Dengarkan Artikel
Oleh Ilhamdi Sulaiman
Sebagai orang tua yang telah membesarkan anaknya, sering kali beranggapan adalah anak sebagai tabungan masa depannya. Pikiran seperti ini sebenarnya sangat keliru sekali. Anak bukan lah aset/tabungan di hari tua kita. Membesarkan anak adalah sebuah kewajiban, ia adalah amanah yang dititipkan oleh pencipta alam semesta ini untuk tumbuh dan berkembang sesuai agama,adat istiadat dan kita sebagai orang tua wajib membimbingnya ke arah tersebut.
Ada sebahagian orang tua beranggapan dan berharap sang anak harus balas budi pada orang tua!”. Sering kali kita mendengar kalimat “ Balas budi “sebagai perjanjian tak tertulis. Kalaulah kalimat ini terdengar oleh sang anak, maka secara tidak sadar menanamkan beban psikologis pada anak.
Esai ini hanyalah perenungan saya bahwa , tanggung jawab, dan pengasuhan sejatinya bukanlah transaksi, melainkan bentuk kewajiban yang tulus, tanpa ada syarat dan mengasuh/membesarkan.

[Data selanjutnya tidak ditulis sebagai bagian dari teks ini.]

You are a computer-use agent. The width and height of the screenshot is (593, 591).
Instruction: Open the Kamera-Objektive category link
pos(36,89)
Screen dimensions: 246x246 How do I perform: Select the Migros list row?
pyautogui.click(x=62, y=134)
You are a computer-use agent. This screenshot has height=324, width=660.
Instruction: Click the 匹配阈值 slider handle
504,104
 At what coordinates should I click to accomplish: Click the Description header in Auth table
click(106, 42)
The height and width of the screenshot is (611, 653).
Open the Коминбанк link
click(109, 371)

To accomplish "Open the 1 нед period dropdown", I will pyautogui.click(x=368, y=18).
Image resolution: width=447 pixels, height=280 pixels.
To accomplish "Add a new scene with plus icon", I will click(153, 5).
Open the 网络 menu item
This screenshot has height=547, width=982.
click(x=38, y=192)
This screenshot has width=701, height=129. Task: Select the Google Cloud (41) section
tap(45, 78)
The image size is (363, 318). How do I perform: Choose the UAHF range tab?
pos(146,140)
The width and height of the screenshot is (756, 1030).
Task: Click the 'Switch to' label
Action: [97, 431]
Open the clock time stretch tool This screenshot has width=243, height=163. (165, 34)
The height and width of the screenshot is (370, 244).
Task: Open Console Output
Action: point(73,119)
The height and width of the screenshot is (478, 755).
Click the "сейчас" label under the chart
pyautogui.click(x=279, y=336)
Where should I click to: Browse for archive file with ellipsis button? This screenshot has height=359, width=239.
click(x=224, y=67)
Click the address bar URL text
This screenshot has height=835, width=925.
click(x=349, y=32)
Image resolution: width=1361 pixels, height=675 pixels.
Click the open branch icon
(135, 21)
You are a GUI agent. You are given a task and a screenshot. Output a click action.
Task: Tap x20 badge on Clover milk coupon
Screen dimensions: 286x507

Memberikan sesuatu yang terbaik pada anak memang hak anak yang harus kita penuhi,bukan utang atau pinjaman yang kelak harus dilunasi oleh sang anak. Jika konsep membesarkan anak dipahami sebagai investasi, maka betapa menderitanya anak-anak yang tak pernah memilih siapa orang tuanya.
Kalaupun kelak sang anak berhasil secara finansial, ia sepenuhnya berhak menentukan sikap: apakah akan membantu orang tuanya dengan ikhlas atau memilih jalannya sendiri. Itu hak mereka. Sebagai orang tua, kita hanya bisa bersyukur bila anak-anak kita tumbuh bahagia dan mampu meraih hidup yang mereka inginkan.
📚 Artikel Terkait
Esai pendek ini sejatinya saya tulis untuk diri saya sendiri, sebagai pengingat dalam peran saya sebagai orang tua. Saya tidak memaksa Anda untuk sepakat. Cukup jika Anda bersedia merenung sejenak.